TASK BRIEF | Which lines in the data contain the word "computer"? Please copy each of them.

THE DATA |
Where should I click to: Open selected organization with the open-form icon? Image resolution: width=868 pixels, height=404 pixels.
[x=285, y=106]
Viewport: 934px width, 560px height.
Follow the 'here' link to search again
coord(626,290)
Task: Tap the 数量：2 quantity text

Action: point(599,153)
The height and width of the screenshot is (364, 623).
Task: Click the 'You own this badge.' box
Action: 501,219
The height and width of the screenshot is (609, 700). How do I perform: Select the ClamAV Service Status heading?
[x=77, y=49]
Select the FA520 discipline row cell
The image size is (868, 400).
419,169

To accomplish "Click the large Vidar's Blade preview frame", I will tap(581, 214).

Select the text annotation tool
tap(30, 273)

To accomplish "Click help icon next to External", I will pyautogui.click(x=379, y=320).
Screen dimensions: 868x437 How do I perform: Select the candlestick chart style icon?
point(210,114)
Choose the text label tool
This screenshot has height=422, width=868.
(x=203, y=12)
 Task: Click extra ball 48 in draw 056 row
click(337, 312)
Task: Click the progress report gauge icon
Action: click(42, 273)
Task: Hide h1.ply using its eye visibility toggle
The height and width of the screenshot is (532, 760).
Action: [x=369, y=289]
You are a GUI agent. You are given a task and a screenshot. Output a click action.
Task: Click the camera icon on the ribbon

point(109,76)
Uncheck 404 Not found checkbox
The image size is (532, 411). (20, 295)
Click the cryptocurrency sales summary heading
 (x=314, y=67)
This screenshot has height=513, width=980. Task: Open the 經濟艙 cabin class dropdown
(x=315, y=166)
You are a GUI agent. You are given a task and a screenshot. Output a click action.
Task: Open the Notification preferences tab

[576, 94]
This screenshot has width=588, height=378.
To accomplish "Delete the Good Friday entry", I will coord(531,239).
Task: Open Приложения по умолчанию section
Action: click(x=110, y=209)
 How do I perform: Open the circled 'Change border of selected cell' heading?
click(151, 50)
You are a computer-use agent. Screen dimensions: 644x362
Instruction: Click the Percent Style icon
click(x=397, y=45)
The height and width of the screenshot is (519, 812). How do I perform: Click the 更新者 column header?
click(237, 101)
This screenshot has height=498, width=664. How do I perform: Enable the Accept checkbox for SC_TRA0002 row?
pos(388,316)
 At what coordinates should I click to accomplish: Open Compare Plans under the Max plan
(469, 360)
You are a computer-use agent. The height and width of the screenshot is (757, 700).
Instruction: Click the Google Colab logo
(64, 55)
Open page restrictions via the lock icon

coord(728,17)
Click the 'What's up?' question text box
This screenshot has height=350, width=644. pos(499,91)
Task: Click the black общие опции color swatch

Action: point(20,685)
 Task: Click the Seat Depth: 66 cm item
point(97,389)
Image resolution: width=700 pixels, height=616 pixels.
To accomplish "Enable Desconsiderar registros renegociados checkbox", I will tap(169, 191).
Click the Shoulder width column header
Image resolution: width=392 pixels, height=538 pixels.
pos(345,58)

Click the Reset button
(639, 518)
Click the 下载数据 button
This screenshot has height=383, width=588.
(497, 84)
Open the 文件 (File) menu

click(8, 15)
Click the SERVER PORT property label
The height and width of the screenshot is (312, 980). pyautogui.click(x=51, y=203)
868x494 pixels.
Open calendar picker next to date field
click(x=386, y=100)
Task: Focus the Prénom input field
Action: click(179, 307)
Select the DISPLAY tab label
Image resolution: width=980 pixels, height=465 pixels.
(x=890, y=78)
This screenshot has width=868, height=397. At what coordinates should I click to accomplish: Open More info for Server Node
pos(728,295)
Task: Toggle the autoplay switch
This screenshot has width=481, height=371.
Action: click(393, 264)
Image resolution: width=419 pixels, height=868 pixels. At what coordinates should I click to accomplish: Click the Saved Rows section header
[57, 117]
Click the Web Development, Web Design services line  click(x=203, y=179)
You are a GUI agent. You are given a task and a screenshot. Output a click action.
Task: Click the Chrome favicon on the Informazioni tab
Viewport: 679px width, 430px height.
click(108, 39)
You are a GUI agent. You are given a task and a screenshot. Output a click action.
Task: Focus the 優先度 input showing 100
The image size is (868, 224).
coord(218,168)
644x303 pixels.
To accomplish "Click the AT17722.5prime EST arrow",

REPLY TO THE EXERCISE |
You are a computer-use agent. Screen dimensions: 644x362
You are a computer-use agent. The height and width of the screenshot is (757, 700).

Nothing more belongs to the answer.